Failed lumbar disc surgery: cause, assessment, treatment.
Clin Orthop Relat Res
; (164): 93-109, 1982 Apr.
Article
in En
| MEDLINE
| ID: mdl-7067309
The challenge of failed back surgery is in the decision of when to operate and how to do it competently. Specific neuroanatomic indications as a basis for surgical treatment should reduce surgical failures. One source of failure is a "battered root" and the arachnoiditis which may follow limited or inadequate interlaminar exposure. Even with adequate interlaminar exposure, hemostasis may be difficult if preoperative positioning of the patient to diminish intra-abdominal pressure has not been performed. Bleeding can obscure the operative field and the surgeon's ability to visualize and deal with the problem at hand. A less common cause of failure is segmental instability. This may be pre-existing and related to facet tropism. It may also be a consequence of surgical removal of posterior vertebral elements, thus creating a loss of stability with or without a discernable change in vertebral alignment. The surgeon should try to: avoid becoming enmeshed in the psychodynamic problems of patients. He should use specific diagnostic tests, e.g., nerve blocks or facet injections, in an effort to localize specific sources of pain; recognize that prognosis is adversely affected by additional surgery; and avoid "exploratory" operations. Furthermore, neurolysis without spatial decompression, bony or otherwise, is eventually futile. All patients with failed back surgery have a psychodynamic component to their pain.

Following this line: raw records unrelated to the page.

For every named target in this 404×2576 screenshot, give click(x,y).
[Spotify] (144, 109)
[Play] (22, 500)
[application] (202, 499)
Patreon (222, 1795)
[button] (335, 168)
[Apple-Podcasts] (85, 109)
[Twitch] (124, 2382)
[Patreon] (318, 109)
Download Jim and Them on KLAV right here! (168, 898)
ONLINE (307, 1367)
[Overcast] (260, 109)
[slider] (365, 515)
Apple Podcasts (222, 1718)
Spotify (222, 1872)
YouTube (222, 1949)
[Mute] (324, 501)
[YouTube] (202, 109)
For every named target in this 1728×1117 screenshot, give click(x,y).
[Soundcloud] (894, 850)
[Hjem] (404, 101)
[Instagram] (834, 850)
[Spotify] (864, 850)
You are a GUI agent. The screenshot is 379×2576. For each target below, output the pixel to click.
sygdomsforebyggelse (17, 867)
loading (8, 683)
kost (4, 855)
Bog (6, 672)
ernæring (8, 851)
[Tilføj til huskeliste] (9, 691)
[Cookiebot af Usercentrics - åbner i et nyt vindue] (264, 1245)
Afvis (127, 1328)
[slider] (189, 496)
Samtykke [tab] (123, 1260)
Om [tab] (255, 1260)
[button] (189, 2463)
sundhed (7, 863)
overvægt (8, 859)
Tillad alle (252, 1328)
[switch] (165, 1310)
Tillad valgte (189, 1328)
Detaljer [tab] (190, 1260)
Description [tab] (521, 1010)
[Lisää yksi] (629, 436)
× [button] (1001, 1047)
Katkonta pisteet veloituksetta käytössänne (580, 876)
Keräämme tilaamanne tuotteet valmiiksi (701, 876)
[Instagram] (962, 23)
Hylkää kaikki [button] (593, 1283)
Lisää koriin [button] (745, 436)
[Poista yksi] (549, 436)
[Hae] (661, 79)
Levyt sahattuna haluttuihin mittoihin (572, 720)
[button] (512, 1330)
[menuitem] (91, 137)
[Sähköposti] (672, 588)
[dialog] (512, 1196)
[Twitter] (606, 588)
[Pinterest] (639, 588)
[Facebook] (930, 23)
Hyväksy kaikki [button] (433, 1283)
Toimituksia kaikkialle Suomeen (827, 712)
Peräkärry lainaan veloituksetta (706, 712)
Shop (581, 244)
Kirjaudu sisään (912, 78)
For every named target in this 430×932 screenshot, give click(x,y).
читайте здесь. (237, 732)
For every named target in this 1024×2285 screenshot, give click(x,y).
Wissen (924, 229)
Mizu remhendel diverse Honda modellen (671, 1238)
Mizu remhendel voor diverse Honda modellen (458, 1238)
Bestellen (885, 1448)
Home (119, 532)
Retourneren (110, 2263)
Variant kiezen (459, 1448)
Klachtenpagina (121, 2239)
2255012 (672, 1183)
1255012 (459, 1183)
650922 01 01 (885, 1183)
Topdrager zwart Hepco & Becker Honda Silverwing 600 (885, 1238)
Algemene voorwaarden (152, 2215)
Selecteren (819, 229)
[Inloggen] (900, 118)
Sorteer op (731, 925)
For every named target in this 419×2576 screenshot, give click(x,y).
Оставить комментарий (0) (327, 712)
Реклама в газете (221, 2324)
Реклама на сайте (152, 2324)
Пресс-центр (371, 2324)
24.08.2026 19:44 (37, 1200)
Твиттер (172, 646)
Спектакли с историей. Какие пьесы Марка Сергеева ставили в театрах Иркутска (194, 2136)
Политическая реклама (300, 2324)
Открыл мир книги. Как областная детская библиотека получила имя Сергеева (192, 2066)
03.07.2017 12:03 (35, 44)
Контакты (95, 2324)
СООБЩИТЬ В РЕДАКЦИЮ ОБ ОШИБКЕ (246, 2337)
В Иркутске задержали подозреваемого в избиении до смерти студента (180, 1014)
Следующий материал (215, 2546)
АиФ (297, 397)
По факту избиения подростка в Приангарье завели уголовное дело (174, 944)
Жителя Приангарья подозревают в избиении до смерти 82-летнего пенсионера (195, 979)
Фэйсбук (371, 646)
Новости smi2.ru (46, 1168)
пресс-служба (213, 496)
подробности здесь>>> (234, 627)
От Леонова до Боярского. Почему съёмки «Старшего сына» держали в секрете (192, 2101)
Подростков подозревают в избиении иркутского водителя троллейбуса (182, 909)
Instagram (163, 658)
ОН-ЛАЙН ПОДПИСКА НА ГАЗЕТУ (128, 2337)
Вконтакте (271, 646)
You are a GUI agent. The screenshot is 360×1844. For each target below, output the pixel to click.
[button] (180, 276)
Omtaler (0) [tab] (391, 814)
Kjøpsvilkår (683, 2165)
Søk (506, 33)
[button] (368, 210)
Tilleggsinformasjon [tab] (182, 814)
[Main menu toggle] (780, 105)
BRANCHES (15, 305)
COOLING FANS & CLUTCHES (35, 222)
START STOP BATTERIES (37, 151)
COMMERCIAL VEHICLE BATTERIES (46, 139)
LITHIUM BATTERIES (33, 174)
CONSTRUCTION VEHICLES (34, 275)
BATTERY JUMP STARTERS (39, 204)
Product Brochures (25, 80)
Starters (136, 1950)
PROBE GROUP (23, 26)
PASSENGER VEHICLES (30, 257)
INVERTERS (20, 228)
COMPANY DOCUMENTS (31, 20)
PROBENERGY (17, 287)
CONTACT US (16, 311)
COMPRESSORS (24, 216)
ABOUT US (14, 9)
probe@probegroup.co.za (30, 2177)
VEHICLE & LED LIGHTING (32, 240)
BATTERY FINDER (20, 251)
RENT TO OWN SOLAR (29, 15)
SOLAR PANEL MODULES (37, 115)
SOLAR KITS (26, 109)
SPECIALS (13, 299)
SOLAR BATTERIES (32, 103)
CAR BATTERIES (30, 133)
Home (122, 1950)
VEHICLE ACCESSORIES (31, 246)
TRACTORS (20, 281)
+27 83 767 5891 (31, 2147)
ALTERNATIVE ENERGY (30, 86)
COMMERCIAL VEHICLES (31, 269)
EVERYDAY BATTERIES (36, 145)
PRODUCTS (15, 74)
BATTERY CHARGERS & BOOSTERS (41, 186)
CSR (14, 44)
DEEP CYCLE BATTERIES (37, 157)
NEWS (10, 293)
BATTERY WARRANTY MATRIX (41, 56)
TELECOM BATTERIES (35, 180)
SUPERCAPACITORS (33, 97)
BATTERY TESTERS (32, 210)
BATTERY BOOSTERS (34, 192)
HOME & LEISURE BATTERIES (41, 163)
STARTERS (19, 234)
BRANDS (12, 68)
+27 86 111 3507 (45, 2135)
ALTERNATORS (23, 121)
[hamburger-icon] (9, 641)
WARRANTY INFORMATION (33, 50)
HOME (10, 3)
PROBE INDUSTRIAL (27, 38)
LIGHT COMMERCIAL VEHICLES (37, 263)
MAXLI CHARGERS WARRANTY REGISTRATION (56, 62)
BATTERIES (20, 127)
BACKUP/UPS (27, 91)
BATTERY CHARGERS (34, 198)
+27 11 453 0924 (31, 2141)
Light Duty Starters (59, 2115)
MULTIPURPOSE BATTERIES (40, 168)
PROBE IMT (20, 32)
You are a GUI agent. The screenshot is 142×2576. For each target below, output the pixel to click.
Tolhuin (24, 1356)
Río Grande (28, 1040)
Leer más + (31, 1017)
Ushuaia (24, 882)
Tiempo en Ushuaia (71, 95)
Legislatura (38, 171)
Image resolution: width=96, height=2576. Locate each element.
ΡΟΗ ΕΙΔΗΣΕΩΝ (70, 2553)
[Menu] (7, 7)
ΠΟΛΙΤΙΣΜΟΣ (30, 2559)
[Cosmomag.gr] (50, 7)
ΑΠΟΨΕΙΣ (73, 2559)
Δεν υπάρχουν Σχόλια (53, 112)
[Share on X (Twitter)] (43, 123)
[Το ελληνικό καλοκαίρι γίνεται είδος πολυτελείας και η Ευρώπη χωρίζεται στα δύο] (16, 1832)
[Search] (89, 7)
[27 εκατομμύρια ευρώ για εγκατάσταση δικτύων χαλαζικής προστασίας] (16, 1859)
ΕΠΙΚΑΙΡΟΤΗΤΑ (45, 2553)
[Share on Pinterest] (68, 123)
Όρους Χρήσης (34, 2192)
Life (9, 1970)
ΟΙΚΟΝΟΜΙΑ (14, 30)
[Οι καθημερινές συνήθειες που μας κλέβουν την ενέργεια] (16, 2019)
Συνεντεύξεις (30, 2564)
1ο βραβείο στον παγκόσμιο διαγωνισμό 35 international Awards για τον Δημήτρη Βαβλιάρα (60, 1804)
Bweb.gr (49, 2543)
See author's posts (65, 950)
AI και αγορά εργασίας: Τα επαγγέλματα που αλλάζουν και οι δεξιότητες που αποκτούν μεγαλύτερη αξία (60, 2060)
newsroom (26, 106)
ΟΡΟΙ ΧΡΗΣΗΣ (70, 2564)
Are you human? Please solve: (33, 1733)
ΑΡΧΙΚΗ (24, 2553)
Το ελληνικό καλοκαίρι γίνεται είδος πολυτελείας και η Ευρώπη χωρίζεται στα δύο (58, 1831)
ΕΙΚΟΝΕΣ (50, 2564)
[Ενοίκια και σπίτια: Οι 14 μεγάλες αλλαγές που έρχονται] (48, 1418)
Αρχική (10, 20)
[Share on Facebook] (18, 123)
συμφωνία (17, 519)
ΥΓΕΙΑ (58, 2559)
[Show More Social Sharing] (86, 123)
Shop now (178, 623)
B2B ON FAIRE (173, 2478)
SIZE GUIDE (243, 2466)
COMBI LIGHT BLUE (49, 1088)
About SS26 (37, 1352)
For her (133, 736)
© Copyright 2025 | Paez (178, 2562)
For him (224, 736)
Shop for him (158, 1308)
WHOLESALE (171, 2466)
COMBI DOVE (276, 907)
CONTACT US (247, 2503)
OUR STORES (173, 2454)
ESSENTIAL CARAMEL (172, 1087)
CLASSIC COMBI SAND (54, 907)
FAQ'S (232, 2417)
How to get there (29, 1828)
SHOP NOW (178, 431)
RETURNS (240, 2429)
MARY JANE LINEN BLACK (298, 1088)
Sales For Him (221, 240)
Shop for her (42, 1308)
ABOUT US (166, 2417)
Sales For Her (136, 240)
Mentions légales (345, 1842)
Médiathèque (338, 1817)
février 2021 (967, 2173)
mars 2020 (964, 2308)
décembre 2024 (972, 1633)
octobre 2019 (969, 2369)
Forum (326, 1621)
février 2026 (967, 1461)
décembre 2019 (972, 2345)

This article will have achieved its purpose if it promotes recognition that a small percentage of patients with failed back surgery can be helped. These are individuals in whom specific diagnostic tests or clinical acumen uncover a surgically correctable lesion, be it compressive or radiculopathy or segmental instability. In such instances an adverse psychologic profile need not necessarily be a deterrent to surgical treatment.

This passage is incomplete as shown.